Dataset records:

· · · ·

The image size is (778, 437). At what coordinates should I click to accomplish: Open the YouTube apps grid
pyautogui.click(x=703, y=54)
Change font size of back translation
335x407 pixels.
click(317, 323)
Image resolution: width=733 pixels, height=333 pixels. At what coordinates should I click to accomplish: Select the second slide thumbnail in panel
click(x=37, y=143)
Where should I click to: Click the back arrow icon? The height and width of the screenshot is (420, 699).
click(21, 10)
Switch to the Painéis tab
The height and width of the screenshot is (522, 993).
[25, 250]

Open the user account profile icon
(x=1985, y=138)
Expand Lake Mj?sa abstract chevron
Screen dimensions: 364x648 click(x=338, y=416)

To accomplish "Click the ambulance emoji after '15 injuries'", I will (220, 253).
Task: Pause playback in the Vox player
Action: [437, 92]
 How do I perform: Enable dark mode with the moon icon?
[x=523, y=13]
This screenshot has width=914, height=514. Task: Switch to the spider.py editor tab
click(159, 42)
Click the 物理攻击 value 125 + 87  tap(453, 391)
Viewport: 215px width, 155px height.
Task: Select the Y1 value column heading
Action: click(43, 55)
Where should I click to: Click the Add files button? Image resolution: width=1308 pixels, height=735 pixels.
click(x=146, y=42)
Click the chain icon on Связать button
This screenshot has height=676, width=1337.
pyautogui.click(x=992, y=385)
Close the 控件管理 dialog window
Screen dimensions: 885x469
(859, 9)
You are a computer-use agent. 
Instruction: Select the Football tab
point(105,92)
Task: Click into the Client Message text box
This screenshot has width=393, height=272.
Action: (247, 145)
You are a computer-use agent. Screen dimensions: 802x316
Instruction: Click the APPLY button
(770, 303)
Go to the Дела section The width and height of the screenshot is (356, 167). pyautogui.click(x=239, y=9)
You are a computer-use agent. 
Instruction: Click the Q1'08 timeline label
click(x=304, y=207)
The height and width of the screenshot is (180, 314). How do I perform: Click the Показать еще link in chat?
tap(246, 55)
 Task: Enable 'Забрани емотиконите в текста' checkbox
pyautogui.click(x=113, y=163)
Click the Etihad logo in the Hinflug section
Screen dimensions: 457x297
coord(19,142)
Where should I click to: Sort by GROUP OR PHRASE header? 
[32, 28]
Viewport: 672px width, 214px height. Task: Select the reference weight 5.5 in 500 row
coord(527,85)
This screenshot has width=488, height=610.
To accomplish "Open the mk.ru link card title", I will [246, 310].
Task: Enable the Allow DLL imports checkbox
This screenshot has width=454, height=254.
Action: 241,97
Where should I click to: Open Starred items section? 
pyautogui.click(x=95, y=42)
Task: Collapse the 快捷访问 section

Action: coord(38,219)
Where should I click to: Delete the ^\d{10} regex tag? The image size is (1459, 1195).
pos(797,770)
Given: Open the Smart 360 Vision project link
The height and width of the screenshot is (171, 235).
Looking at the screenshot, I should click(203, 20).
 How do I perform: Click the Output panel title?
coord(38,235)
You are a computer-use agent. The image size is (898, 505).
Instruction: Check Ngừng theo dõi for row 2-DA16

· · · ·

The exercise: Reproduce all of the entries above, replacing "Where should I click to" with "Where do I click to" wherever it occurs and leaving everything else unchanged.

Solution to the exercise:
The image size is (778, 437). At what coordinates should I click to accomplish: Open the YouTube apps grid
pyautogui.click(x=703, y=54)
Change font size of back translation
335x407 pixels.
click(317, 323)
Image resolution: width=733 pixels, height=333 pixels. At what coordinates should I click to accomplish: Select the second slide thumbnail in panel
click(x=37, y=143)
Where do I click to: Click the back arrow icon? The height and width of the screenshot is (420, 699).
click(21, 10)
Switch to the Painéis tab
The height and width of the screenshot is (522, 993).
[25, 250]

Open the user account profile icon
(x=1985, y=138)
Expand Lake Mj?sa abstract chevron
Screen dimensions: 364x648 click(x=338, y=416)

To accomplish "Click the ambulance emoji after '15 injuries'", I will (220, 253).
Task: Pause playback in the Vox player
Action: [437, 92]
 How do I perform: Enable dark mode with the moon icon?
[x=523, y=13]
This screenshot has width=914, height=514. Task: Switch to the spider.py editor tab
click(159, 42)
Click the 物理攻击 value 125 + 87  tap(453, 391)
Viewport: 215px width, 155px height.
Task: Select the Y1 value column heading
Action: click(43, 55)
Where do I click to: Click the Add files button? Image resolution: width=1308 pixels, height=735 pixels.
click(x=146, y=42)
Click the chain icon on Связать button
This screenshot has height=676, width=1337.
pyautogui.click(x=992, y=385)
Close the 控件管理 dialog window
Screen dimensions: 885x469
(859, 9)
You are a computer-use agent. 
Instruction: Select the Football tab
point(105,92)
Task: Click into the Client Message text box
This screenshot has width=393, height=272.
Action: (247, 145)
You are a computer-use agent. Screen dimensions: 802x316
Instruction: Click the APPLY button
(770, 303)
Go to the Дела section The width and height of the screenshot is (356, 167). pyautogui.click(x=239, y=9)
You are a computer-use agent. 
Instruction: Click the Q1'08 timeline label
click(x=304, y=207)
The height and width of the screenshot is (180, 314). How do I perform: Click the Показать еще link in chat?
tap(246, 55)
 Task: Enable 'Забрани емотиконите в текста' checkbox
pyautogui.click(x=113, y=163)
Click the Etihad logo in the Hinflug section
Screen dimensions: 457x297
coord(19,142)
Where do I click to: Sort by GROUP OR PHRASE header? 
[32, 28]
Viewport: 672px width, 214px height. Task: Select the reference weight 5.5 in 500 row
coord(527,85)
This screenshot has width=488, height=610.
To accomplish "Open the mk.ru link card title", I will [246, 310].
Task: Enable the Allow DLL imports checkbox
This screenshot has width=454, height=254.
Action: 241,97
Where do I click to: Open Starred items section? 
pyautogui.click(x=95, y=42)
Task: Collapse the 快捷访问 section

Action: coord(38,219)
Where do I click to: Delete the ^\d{10} regex tag? The image size is (1459, 1195).
pos(797,770)
Given: Open the Smart 360 Vision project link
The height and width of the screenshot is (171, 235).
Looking at the screenshot, I should click(203, 20).
 How do I perform: Click the Output panel title?
coord(38,235)
You are a computer-use agent. The image size is (898, 505).
Instruction: Check Ngừng theo dõi for row 2-DA16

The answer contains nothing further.